The relative prevalence and clinical characteristics of HRV-A, B and C, in children attending a South London teaching hospital were investigated retrospectively.
Children aged <16 years with episodes of respiratory tract infections and detectable entero/rhinovirus RNA in respiratory samples between November 2009 and December 2010 were investigated. Retrospective case review was performed and patients¡¯ characteristics recorded.

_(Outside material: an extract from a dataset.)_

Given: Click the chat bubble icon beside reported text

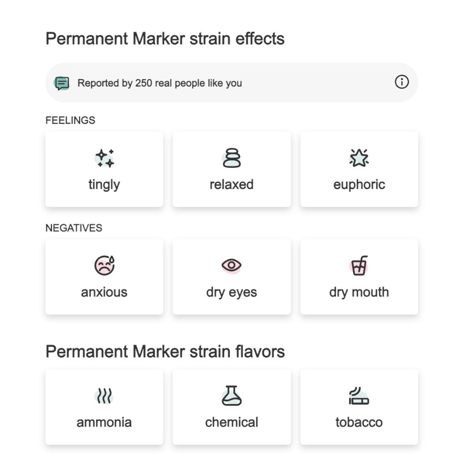Looking at the screenshot, I should click(x=62, y=83).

Entero/rhinoviruses were the commonest viral pathogens (498/2316; 21.5 % ). Amongst 204 infection episodes associated with entero/rhinovirus, 167 were typed HRV, HRV-C was the most prevalent (99/167, 59.3 % ) followed by HRV-A (60/167; 35.9 % ) and HRV-B (8/167, 4.8 % ). The severity spectrum of HRV-A and HRV-C infections were similar and affected all parts of the respiratory tract. Co-pathogens were observed in 54 (26.5 % ) episodes. Severity was increased in patients with non-viral co-pathogens and those with an underlying respiratory condition. Univariate and multiple regression analyses of potential prognostic variables including age, co-pathogens and underlying respiratory illnesses showed that mono-infection with HRV-C, as compared with other HRV species, was associated with more severe disease in young children <3 years.
HRV-C was the most prevalent species and on its own was associated with severe disease in children <3 years. The association between infection with HRV species and clinical presentation is complex and affected by many confounding factors.